**SOURCE MATERIAL**

----------------------------------------

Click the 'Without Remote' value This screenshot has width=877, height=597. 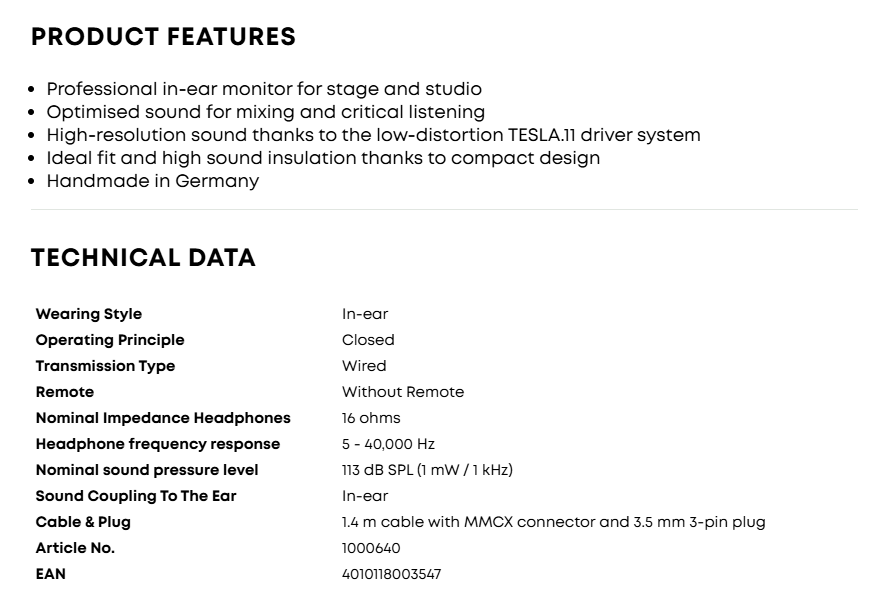[x=403, y=392]
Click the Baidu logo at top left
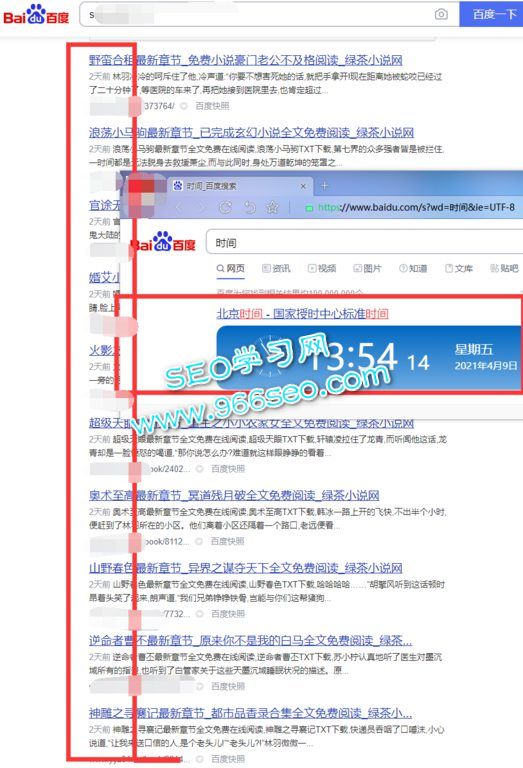The height and width of the screenshot is (768, 523). click(36, 15)
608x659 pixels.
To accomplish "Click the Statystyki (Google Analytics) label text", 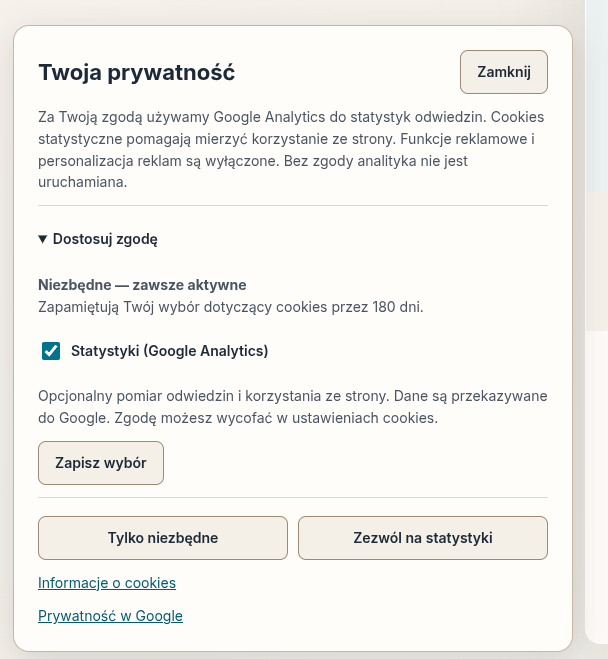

----------------------------------------

**TRY IT**
Please set down, word for word, the lines starting at the line that holds "Click the Baidu logo at top left" and running to the end of the listing, with no pictures.

**ANSWER FOR THE TASK**
Click the Baidu logo at top left
The height and width of the screenshot is (768, 523). click(36, 15)
608x659 pixels.
To accomplish "Click the Statystyki (Google Analytics) label text", 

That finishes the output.